Extrait fourni:
La Question


 La Question

gwenhadu

Lecteur assidu du « Télégramme », je me suis un instant arrêté sur l’article « Torture en Algérie, l’UNC refuse la projection du film « La Question » » paru le 28 décembre 2001, en page 5 du quotidien, par une souriante journée des Saints Innocents.

Ainsi, les responsables finistériens de l’Union Nationale des Combattants se placent en face de Monsieur Henri Alleg pour l’accuser « d’attenter à la mémoire de nos morts et à l’honneur de notre armée» en ayant livré au citoyen moyen le fruit d’une expérience vécue au travers d’un film semble-t-il très réaliste. Sans doute eût-il été préférable pour ceux qui se sont adonnés à ces divertissements, que le vil rescapé des chambres de torture disparaisse corps et âme ainsi qu’un bon nombre d’hommes et de femmes portés disparus durant « les événements ».

Objectif de l'exercice: Recopie le passage de l'extrait commençant par « Lecteur assidu du » et allant jusqu'à « des Saints Innocents. », en remplaçant « quotidien » par « journal ». Les entrées qui suivent proviennent d'une autre source que l'extrait.

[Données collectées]

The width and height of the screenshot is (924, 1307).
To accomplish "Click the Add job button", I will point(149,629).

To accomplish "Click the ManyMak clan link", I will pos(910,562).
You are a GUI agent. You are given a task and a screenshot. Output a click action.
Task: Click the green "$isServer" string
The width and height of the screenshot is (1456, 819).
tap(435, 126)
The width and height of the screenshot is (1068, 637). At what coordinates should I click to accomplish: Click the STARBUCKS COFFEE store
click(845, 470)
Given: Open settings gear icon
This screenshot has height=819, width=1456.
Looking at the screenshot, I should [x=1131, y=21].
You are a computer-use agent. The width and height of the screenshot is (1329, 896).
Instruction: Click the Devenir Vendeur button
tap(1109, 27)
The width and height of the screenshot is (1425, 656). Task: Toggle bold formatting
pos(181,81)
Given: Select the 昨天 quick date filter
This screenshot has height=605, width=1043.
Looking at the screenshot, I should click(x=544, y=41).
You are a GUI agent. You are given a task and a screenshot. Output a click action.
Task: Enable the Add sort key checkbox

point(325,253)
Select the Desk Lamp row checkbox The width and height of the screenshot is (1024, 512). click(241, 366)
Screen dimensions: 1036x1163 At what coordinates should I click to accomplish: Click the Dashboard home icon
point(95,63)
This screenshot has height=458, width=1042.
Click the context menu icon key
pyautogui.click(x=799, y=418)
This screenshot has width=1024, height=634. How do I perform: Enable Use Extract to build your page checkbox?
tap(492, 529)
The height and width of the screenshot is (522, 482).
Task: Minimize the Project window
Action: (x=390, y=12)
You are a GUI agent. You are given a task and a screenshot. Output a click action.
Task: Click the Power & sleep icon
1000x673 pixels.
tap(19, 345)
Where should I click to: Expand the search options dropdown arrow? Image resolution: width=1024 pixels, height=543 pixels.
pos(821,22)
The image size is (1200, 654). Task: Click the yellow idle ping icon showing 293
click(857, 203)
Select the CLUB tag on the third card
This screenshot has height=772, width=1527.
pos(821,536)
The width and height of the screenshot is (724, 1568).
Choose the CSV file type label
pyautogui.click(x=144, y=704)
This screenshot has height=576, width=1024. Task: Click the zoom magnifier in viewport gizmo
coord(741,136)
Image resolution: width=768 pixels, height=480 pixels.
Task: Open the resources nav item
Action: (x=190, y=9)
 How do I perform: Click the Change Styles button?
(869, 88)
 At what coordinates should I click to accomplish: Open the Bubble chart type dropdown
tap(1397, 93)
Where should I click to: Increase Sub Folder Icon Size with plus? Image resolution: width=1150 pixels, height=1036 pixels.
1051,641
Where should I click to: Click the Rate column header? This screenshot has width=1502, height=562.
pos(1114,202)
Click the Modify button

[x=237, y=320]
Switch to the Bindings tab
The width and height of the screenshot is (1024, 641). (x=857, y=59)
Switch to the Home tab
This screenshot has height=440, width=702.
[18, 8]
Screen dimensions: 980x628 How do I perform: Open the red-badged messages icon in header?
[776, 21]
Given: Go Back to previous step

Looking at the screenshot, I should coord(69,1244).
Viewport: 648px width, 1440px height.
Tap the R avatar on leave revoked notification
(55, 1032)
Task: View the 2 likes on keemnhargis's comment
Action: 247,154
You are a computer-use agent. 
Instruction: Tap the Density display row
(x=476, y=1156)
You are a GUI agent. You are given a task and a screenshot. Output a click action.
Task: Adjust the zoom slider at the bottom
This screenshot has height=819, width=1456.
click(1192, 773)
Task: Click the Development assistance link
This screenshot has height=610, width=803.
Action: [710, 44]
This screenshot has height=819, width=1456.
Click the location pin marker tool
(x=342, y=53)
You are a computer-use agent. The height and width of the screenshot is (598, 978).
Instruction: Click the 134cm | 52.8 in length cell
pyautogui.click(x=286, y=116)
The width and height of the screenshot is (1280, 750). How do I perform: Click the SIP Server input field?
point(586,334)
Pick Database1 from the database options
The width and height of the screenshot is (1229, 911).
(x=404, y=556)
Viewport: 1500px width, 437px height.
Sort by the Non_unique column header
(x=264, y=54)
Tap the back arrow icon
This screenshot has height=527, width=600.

La réponse:
Lecteur assidu du « Télégramme », je me suis un instant arrêté sur l’article « Torture en Algérie, l’UNC refuse la projection du film « La Question » » paru le 28 décembre 2001, en page 5 du journal, par une souriante journée des Saints Innocents.